- _WHAT TO DO_: Return, word for word, only the lines of the data below that lie between the line with "Select Account dropdown" and the line with "You are a GUI", those two lines included.

(PROVIDED MATERIAL Opens)

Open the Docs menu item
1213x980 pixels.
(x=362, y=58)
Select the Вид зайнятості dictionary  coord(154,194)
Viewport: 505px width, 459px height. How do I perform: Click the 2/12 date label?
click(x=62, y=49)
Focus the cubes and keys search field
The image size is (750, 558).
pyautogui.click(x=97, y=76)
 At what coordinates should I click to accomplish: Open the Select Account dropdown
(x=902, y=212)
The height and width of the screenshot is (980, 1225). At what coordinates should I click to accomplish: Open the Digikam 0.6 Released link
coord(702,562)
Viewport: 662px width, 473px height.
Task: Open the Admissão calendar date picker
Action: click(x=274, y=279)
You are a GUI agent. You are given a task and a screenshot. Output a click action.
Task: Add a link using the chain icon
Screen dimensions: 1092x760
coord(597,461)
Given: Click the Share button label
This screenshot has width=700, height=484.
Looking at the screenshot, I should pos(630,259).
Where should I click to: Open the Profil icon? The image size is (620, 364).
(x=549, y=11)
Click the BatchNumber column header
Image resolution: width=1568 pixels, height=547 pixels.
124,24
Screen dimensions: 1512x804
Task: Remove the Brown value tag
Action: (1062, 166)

(PROVIDED MATERIAL Closes)

- _SOLUTION TO THIS PROBLEM_:
 At what coordinates should I click to accomplish: Open the Select Account dropdown
(x=902, y=212)
The height and width of the screenshot is (980, 1225). At what coordinates should I click to accomplish: Open the Digikam 0.6 Released link
coord(702,562)
Viewport: 662px width, 473px height.
Task: Open the Admissão calendar date picker
Action: click(x=274, y=279)
You are a GUI agent. You are given a task and a screenshot. Output a click action.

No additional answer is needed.